A huge issue for Victorian hospitals is around our workforce. On numerous occasions it has been raised that we have a shortage of doctors in Victoria, and it is worse further from the city, in country areas, such as the area I represent. It is so disappointing that this government has failed to acknowledge that it is even an issue, let alone to take any action. It has an enormous impact on our local people and their health outcomes. Last week I was told the story of somebody in a local hospital where there is no doctor currently; they were in hospital for 10 days because they could not get a doctor to come to the hospital to sign the discharge summary.
We have had nine doctors out of 15 go from one clinic in Horsham, which has resulted in people not being able to get a prescription when they need it. Of course what people do is present to the local emergency department, where presentations have gone up by something like 150 per cent. This is having an impact on our public health system, but it is an area that the government has failed to acknowledge or even attempt to address.

========================================================================

• _Problem A_
In the remarks on Victoria's doctor shortage, how many doctors left the one clinic in Horsham?
• _Problem B_
Go on with the remarks on Victoria's doctor shortage, starting after their last sentence.
The listing after this text has nothing to do with what you are asked here.

• _Information shown_
========================================================================

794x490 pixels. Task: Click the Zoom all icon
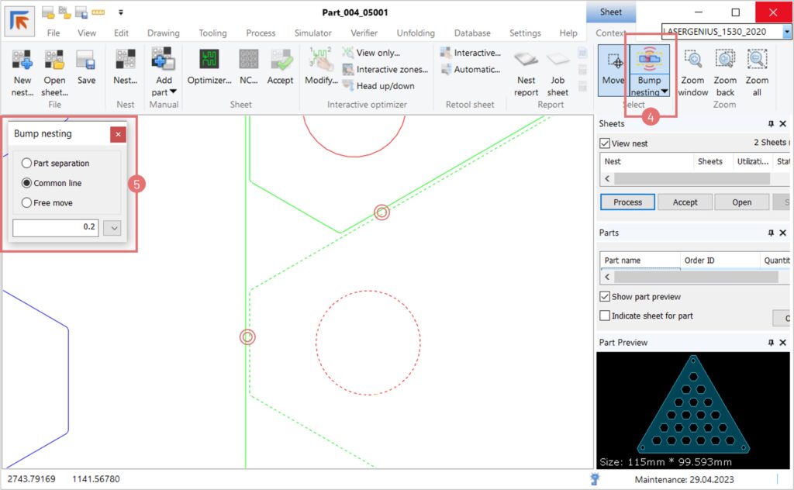pos(757,60)
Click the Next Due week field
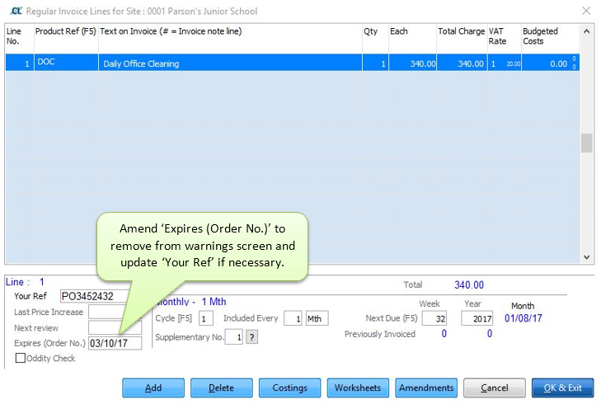601x404 pixels. click(x=433, y=318)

========================================================================

• _Task answer A_
Nine of the clinic's 15 doctors left.

• _Task answer B_
The Andrews Labor government is turning its eyes away. It is not just GPs. We have also got a critical shortage of allied health workers, whether it be social workers, psychologists or dentists. We have shortages right across the board, including with our nursing staff. But apparently the Andrews Labor government does not care where the next wave of staff will come from. It has no strategy for how we are going to deal with the workforce in the future; it has no idea how we are going to deal with the increasing number of older people in Victoria; it has no plan or strategy to deal with the population increase in Victoria; and it particularly has no plan for how to decentralise population in Victoria so that we have balanced population growth across the state.
If the Andrews Labor government does not take this seriously, we will face an enormous health crisis in this state. If we simply do not have enough people to work, if we do not have the people available to do the jobs to care for Victorians, then we will end up with a critical problem in terms of health outcomes into the future. I wish the government would look at this, but instead it goes down the track of trying to blame somebody else and of political grandstanding rather than getting to the table and negotiating a good agreement for Victoria. This is an agreement, mind you, that Western Australia and New South Wales have already signed up to, because they say that it is a good deal.
I would like to know from the Andrews Labor government why it is not a good deal, why it is putting Victorian funding at risk, why it continues to neglect its own contributions towards state hospitals and why it thinks it is okay that the state increases hospital funding by a mere 1.8 per cent in some instances, which does not cover CPI, which does not cover any enterprise bargaining agreement increases and which does not cover the skyrocketing electricity costs. If this government were serious about funding health care in Victoria, it would step up and put its money where its mouth is, and it would provide each and every hospital in this state with the funding they deserve to make sure Victorians have the health outcomes that are appropriate for our population.